20.4 | Effect of suspension on Restricted Period |
If the Company exercises its right to suspend the Executive’s duties and powers under Clause 5.3 after notice of termination of the Employment has been given, the aggregate of the period of the suspension and the Restricted Period shall not exceed 12 months and if the aggregate of the two periods would exceed 12 months, the Restricted Period shall be reduced accordingly.

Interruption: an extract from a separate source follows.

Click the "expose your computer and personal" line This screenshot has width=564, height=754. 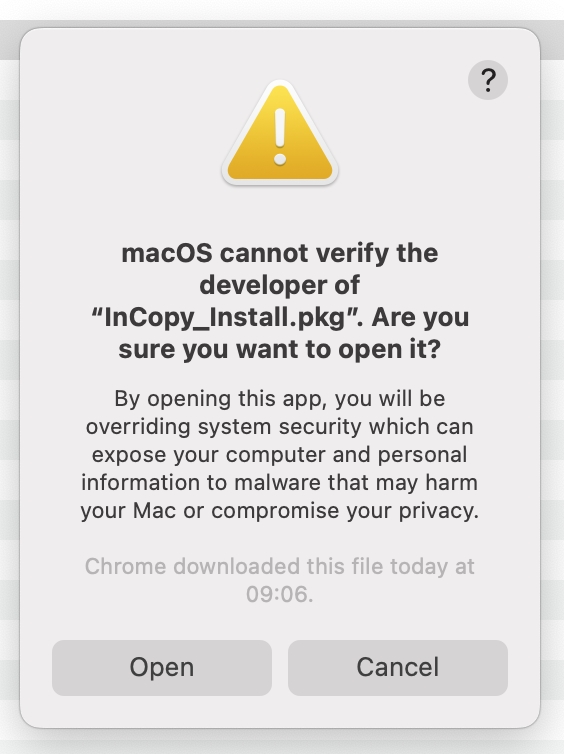(279, 455)
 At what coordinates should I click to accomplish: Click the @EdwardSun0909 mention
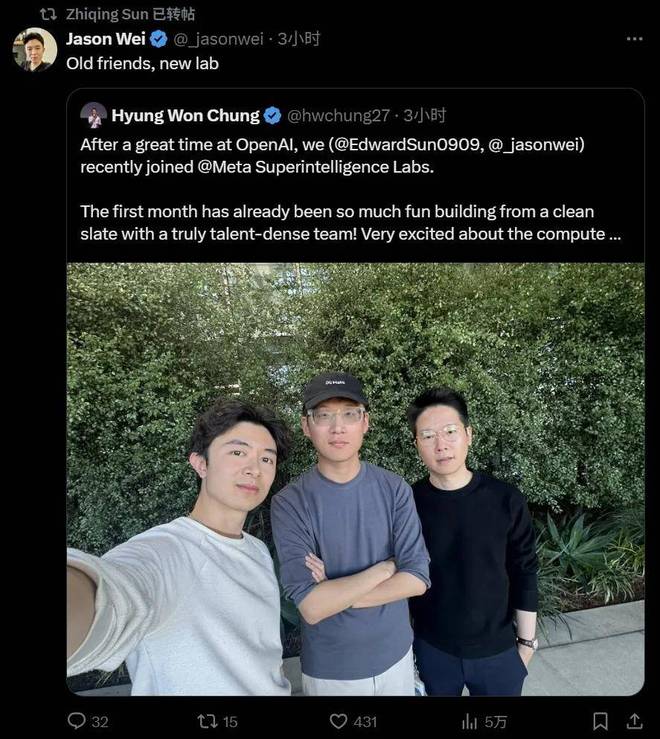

20.5 | Further undertakings |
The Executive hereby undertakes to the Company that he will not at any time:
(a) | during the Employment or after the Termination Date engage in any trade or business or be associated with any person engaged in any trade or business using any trading names used by the Company or any Group Company including the name(s) or incorporating the word(s) “Camfaud Concrete Pumps”, “PCP Group”, “Premier Concrete” and “South Coast”; |
(b) | after the Termination Date make any public statement in relation to the Company or any Group Company or any of their officers or employees; or |
(c) | after the Termination Date represent or otherwise indicate any association or connection with the Company or any Group Company or for the purpose of carrying on or retaining any business represent or otherwise indicate any past association with the Company or any Group Company. |
20.6 | Protection of Company reputation |
The Executive undertakes that, he will not at any time during the Employment and at any time (without limit) after the Termination Date make or publish or cause to be made or published to anyone in any circumstances any disparaging remarks concerning the Company or any Group Company or any of its or their respective shareholders, officers, employees or agents.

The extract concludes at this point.